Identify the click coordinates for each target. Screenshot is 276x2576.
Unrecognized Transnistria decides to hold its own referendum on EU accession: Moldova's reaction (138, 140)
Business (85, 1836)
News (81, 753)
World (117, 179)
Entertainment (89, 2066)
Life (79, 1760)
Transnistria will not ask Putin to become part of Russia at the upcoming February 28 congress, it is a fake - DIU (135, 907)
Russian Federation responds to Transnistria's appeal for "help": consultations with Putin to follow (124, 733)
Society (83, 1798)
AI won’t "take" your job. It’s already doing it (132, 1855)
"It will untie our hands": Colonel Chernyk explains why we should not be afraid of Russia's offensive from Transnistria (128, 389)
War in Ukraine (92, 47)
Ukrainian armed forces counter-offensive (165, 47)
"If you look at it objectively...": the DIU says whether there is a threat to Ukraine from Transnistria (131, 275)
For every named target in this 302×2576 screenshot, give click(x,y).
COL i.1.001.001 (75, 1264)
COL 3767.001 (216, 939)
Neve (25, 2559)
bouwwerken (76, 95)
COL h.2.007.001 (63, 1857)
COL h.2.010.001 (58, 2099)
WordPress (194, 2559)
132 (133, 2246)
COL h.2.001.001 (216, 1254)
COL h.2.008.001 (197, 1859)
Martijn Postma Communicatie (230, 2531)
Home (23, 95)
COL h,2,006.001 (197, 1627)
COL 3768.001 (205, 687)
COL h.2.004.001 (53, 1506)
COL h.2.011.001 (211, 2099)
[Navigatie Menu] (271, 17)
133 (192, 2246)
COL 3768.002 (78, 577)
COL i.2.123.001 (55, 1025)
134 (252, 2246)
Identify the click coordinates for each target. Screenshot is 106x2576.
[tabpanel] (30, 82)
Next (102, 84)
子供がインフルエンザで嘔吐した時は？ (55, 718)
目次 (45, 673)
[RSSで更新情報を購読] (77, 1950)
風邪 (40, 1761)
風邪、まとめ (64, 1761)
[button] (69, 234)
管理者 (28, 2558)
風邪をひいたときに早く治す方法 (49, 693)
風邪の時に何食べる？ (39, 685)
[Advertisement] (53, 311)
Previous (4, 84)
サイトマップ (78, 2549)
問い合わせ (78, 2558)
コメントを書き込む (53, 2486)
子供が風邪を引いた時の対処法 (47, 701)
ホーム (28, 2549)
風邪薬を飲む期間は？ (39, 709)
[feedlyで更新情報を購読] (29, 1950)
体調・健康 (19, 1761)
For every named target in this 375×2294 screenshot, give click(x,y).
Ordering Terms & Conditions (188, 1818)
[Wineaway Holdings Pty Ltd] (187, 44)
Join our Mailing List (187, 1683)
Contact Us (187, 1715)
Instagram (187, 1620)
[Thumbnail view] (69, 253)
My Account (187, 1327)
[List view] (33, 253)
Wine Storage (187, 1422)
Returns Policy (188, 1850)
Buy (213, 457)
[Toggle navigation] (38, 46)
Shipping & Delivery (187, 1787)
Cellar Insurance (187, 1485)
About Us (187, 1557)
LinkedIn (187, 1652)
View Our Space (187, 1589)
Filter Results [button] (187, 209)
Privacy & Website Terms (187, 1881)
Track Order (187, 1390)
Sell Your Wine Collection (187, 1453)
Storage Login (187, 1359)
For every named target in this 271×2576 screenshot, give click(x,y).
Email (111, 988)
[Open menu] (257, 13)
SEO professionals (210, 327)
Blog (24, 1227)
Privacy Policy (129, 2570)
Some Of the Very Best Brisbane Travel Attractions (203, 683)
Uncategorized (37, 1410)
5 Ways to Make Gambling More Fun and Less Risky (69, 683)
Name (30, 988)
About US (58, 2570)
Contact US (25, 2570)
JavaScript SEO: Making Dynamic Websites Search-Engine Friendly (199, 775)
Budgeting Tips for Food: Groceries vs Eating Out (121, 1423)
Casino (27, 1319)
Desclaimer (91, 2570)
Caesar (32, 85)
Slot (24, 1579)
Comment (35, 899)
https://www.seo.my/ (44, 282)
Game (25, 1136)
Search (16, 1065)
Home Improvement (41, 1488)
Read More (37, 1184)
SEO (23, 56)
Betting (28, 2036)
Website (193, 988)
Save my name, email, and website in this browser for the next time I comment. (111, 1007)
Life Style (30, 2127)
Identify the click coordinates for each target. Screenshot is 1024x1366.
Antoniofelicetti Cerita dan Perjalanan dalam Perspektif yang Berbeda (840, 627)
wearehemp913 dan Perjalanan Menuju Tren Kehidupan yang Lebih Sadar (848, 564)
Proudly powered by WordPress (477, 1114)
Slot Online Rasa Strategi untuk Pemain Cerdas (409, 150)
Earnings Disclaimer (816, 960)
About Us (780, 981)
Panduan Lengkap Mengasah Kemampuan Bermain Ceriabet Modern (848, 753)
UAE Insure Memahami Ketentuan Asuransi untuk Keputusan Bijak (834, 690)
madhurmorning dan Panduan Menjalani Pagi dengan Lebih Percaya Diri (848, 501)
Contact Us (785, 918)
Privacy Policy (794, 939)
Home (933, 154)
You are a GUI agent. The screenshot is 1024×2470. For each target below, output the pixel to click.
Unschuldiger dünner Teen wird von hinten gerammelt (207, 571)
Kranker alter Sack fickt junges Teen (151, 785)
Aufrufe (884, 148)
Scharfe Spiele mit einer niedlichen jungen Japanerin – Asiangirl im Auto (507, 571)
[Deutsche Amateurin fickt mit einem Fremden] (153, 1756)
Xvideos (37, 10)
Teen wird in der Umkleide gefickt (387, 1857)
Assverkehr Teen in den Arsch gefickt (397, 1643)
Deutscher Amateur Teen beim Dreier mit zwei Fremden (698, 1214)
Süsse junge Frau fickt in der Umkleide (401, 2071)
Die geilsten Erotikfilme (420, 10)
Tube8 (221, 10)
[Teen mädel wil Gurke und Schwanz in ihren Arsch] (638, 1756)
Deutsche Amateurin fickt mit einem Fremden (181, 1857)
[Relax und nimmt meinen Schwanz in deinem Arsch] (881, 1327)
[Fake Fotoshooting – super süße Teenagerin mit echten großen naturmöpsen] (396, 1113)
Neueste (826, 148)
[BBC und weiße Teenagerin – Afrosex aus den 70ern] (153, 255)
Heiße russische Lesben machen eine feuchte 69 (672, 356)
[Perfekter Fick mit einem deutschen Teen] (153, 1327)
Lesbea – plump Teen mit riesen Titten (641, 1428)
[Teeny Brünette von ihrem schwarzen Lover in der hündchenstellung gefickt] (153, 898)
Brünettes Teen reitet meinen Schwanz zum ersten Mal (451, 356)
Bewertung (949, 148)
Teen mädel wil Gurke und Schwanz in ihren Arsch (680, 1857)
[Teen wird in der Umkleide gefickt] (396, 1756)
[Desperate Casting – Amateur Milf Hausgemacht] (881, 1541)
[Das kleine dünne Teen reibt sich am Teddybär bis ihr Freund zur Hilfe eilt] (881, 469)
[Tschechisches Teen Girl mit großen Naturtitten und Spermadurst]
┄┄┄┄┄┄┄┄┄┄┄┄┄┄┄┄┄┄┄┄
• **PROBLEM**
From the records given above, copy all lines containing "yang".

• **RESPONSE BOX**
Antoniofelicetti Cerita dan Perjalanan dalam Perspektif yang Berbeda (840, 627)
wearehemp913 dan Perjalanan Menuju Tren Kehidupan yang Lebih Sadar (848, 564)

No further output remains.